Glioblastoma (GBM) is the most common and malignant primary brain tumor in adults. Patients with newly diagnosed glioblastoma have a median survival of approximately 1 year which mainly resulted from its poor responses to all therapeutic modalities . It's reported non-coding RNAs and mRNAs are extensively involved in the pathobiology and malignant progression of various kinds of cancer. We profiled the lncRNA expression signatures in 220 gliomas， and for the first time in glioma,identified that expression of HOTAIR was positivetly correlated with glioma grade and poor prognosis.

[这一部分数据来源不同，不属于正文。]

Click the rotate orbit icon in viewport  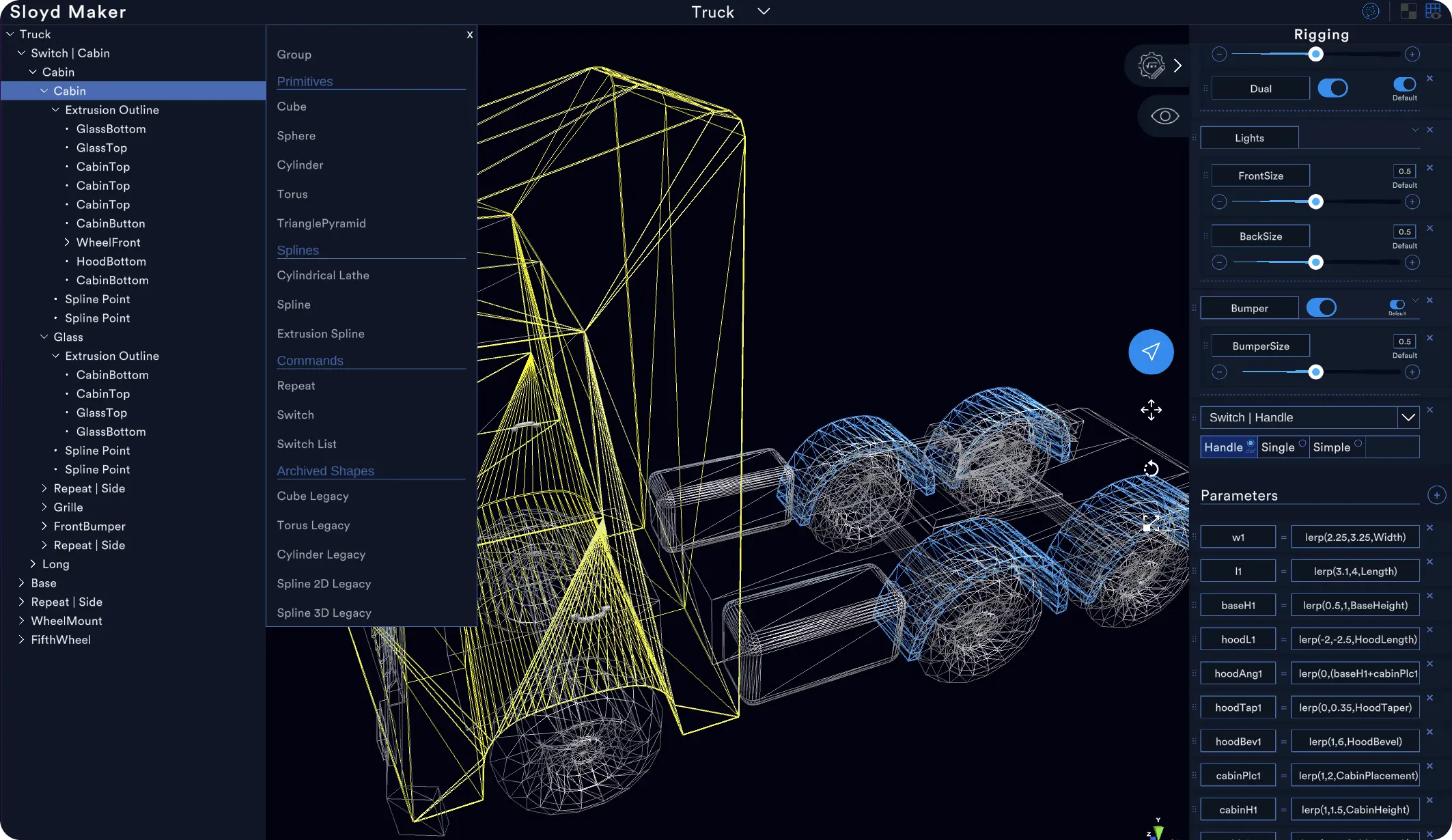pyautogui.click(x=1150, y=469)
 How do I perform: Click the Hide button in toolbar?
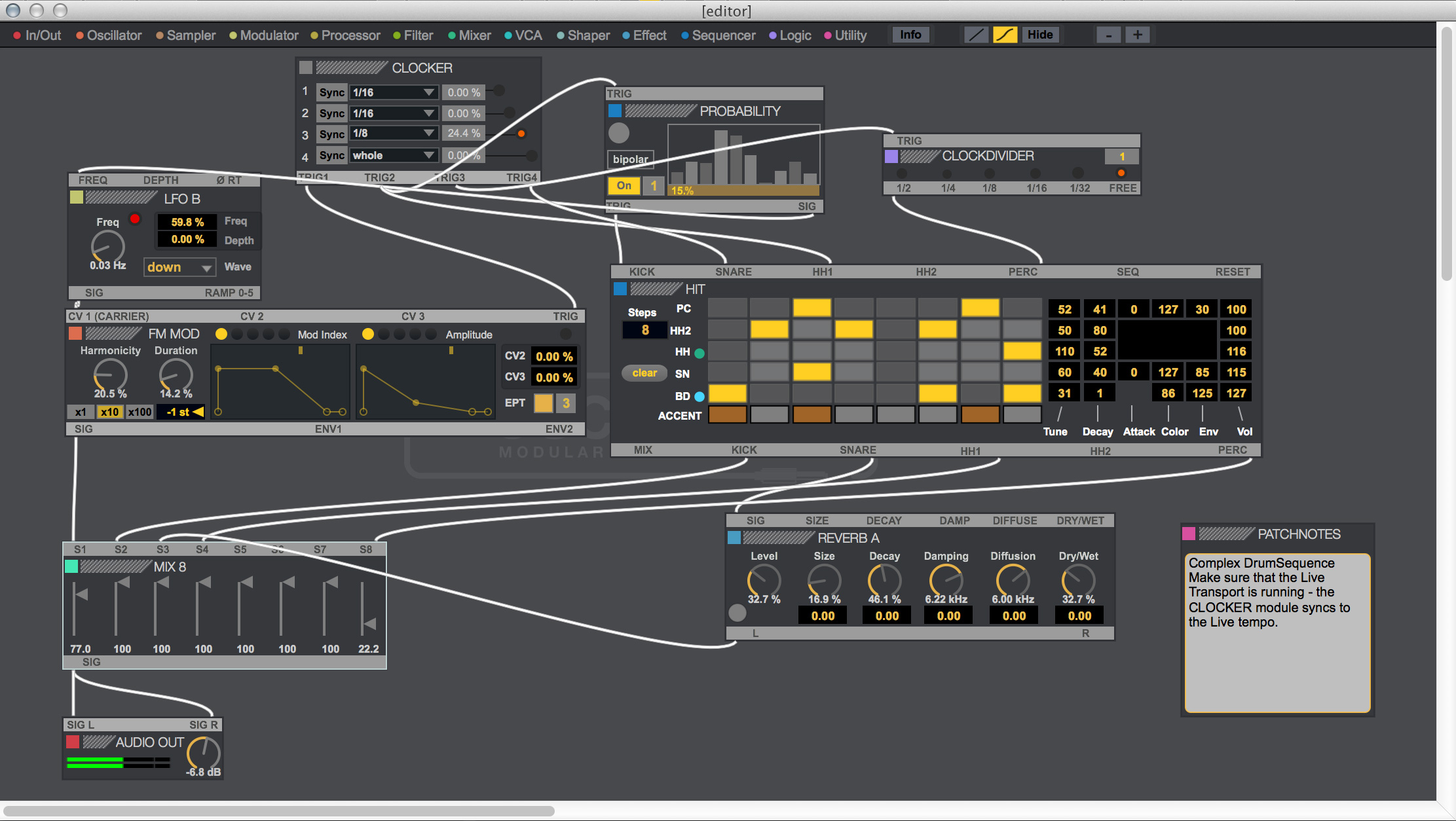(x=1039, y=35)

Multivariate Cox regression analysis revealed that HOTAIR was an independent prognostic factor in GBM patients. GSEA analysis indicated that HOTAIR regulateing-gene-sets were enriched in cell cycle progression. Based on our previous study, we first aim to investigate the mechanism of functional domain of HOTAIR positively promote cell cycle progression through PRC2 or LSD1 complex.Second, we use a cell knock-out model system and whole transcriptom sequencing thachology to establish the comprehensive regulatory network of HOTAIR on both mRNA and short non-coding RNA (miRNA and snoRNA). Next we plan to identify the mechanism of HOTAIR-short non-coding RNA network, whick can modulate the transcriptional activity of β-catenin pathway through neuclear recrutment of PKM2 and β-catenin .Moreover,a molecular connection of SNORNA and cell cycle progression will be further investigated. The present study may provide insides for understanding the comprehensive networks of HOTAIR on cell cycle progression as well as β-catenin pathway in glial cancers. Morever, it will provide rationals for a new biomarker and treatment stratgy in gliomas.

本项目在对220例胶质瘤患者临床资料和组织样本样本mRNA/lncRNA表达谱分析基础上，在本项目的支持下，我们揭示了HOTAIR在GBM和正常脑组织中表达有明显差异，与胶质瘤级别紧密相关，并预示不良预后，是指导预后的独立危险因素；进一步研究发现HOTAIR通过表观遗传学调控NLK基因的表达，促进β-catenin与TCF/LEF的结合，激活Wnt信号通路；构建了与细胞周期相关的HOTAIR正相关基因核心网络，揭示了HOTAIR调控胶质瘤细胞周期进展依赖于其5’功能域与EZH2形成复合体行使功能。我们首次揭示核仁小RNA（snoRNAs）SNORD76在恶性胶质瘤中低表达，抑制胶质瘤细胞的增殖；EZH2表达随胶质瘤级别升高而增加，与不良预后有关，是胶质母细胞瘤患者独立预测因子。本项目的研究圆满完成了项目预期，并进一步取得了丰硕的研究成果。